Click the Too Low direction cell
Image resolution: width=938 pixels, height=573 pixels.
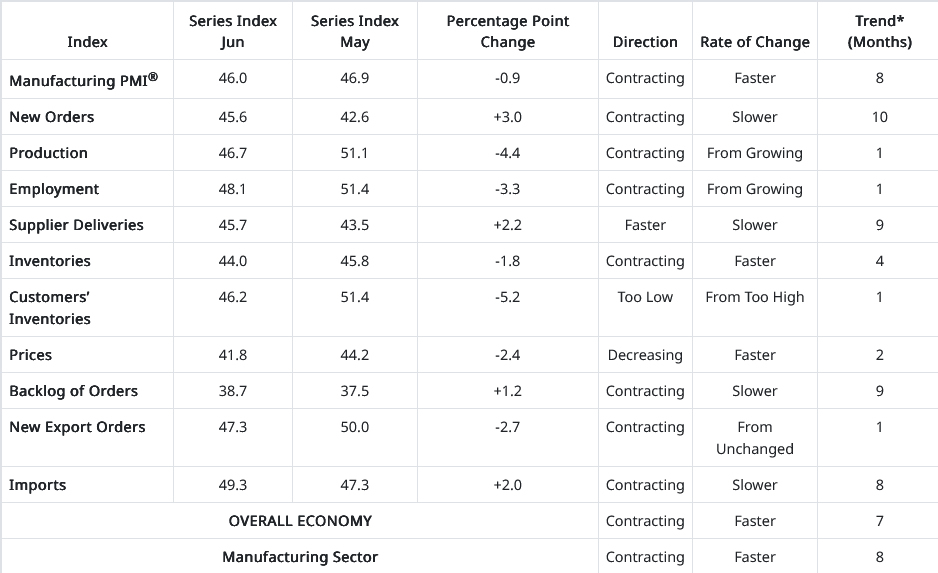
* * *
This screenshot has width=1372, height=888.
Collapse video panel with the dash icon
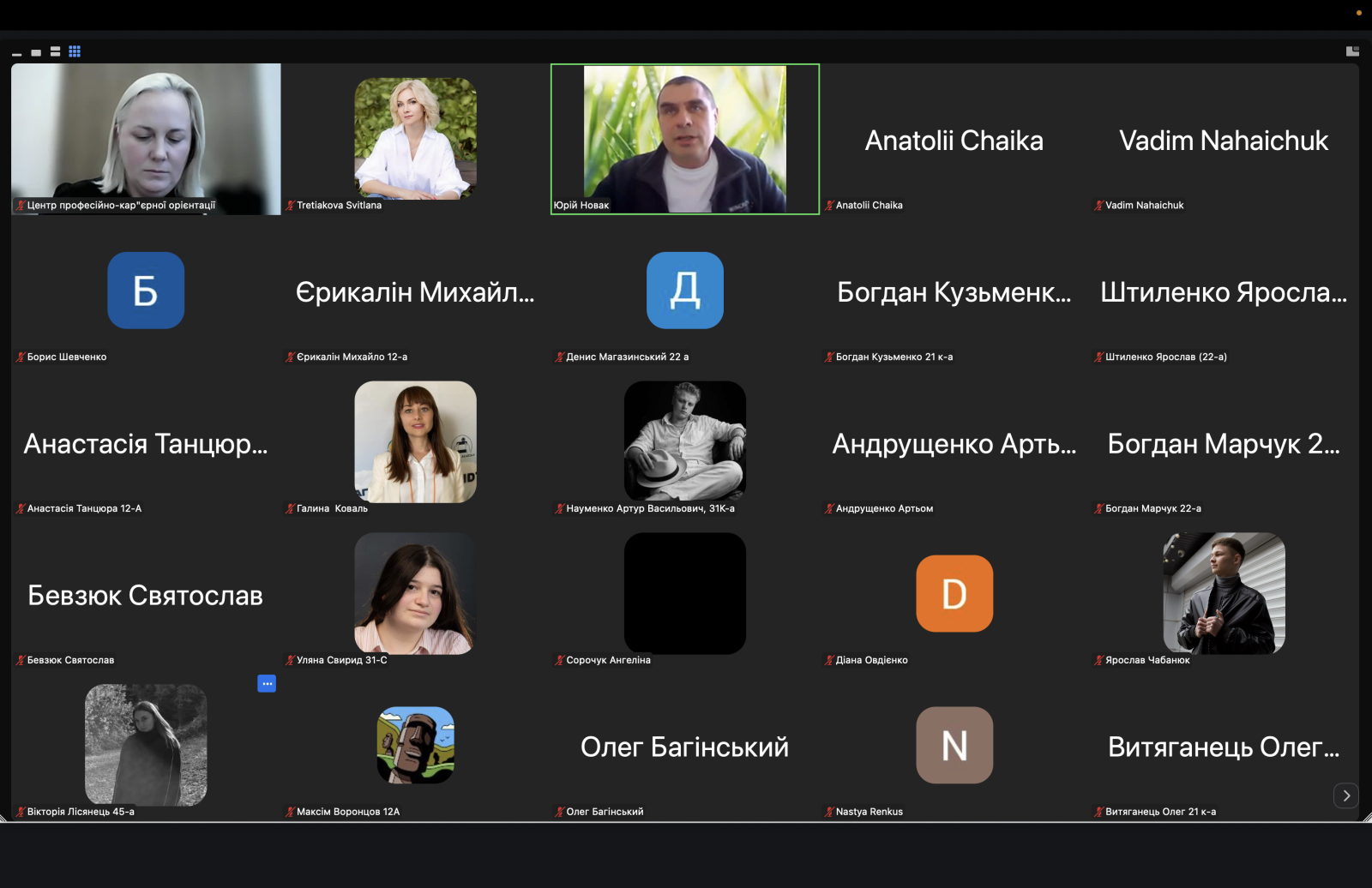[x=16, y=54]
* * *
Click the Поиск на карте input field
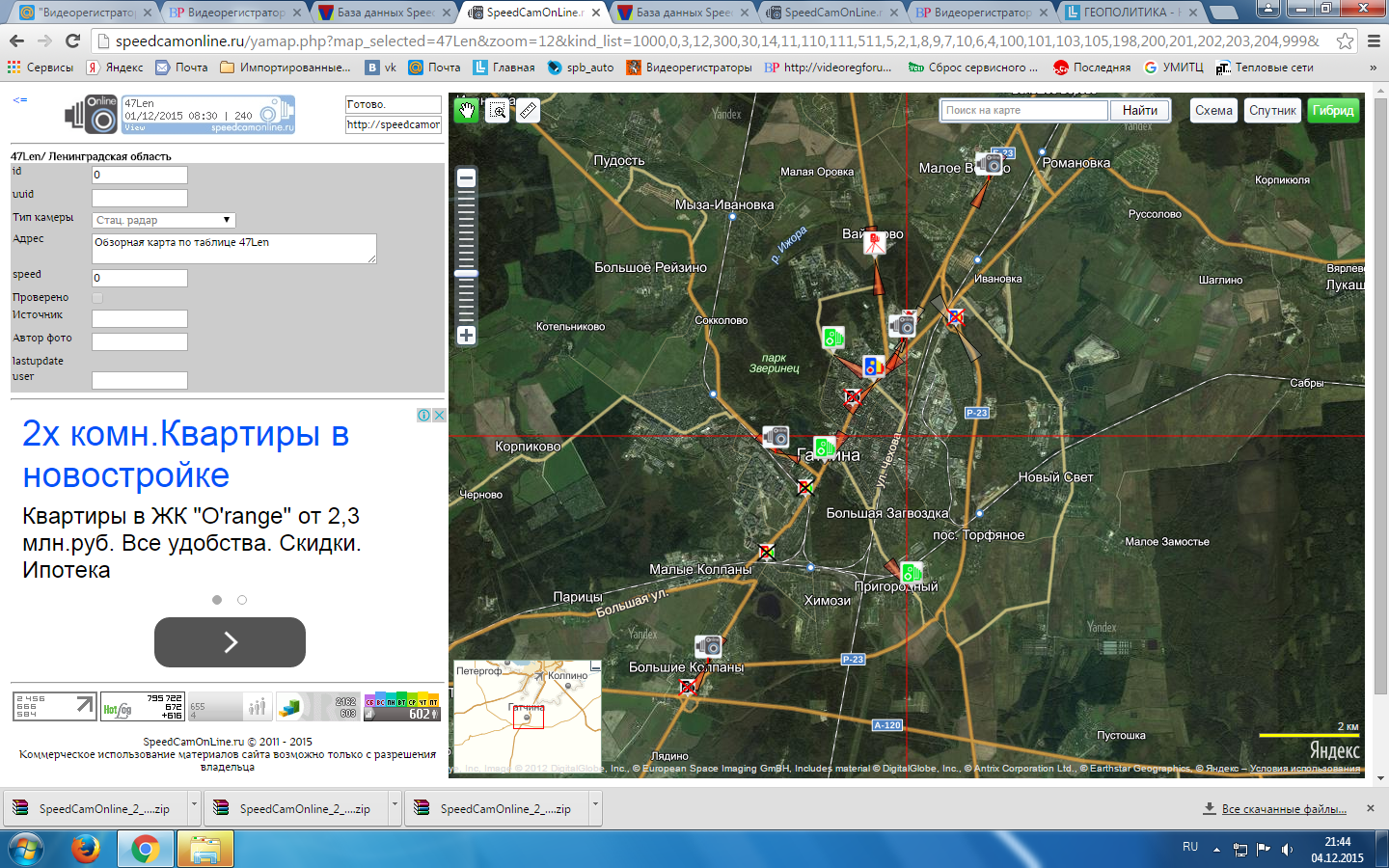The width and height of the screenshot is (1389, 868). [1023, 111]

Your objective: In the material above, locate the line containing "Click the Too Low direction cell" and the line containing "Image resolution: width=938". Transcribe exactly those two lines and every line between them, and nothing more.

Solution below:
Click the Too Low direction cell
Image resolution: width=938 pixels, height=573 pixels.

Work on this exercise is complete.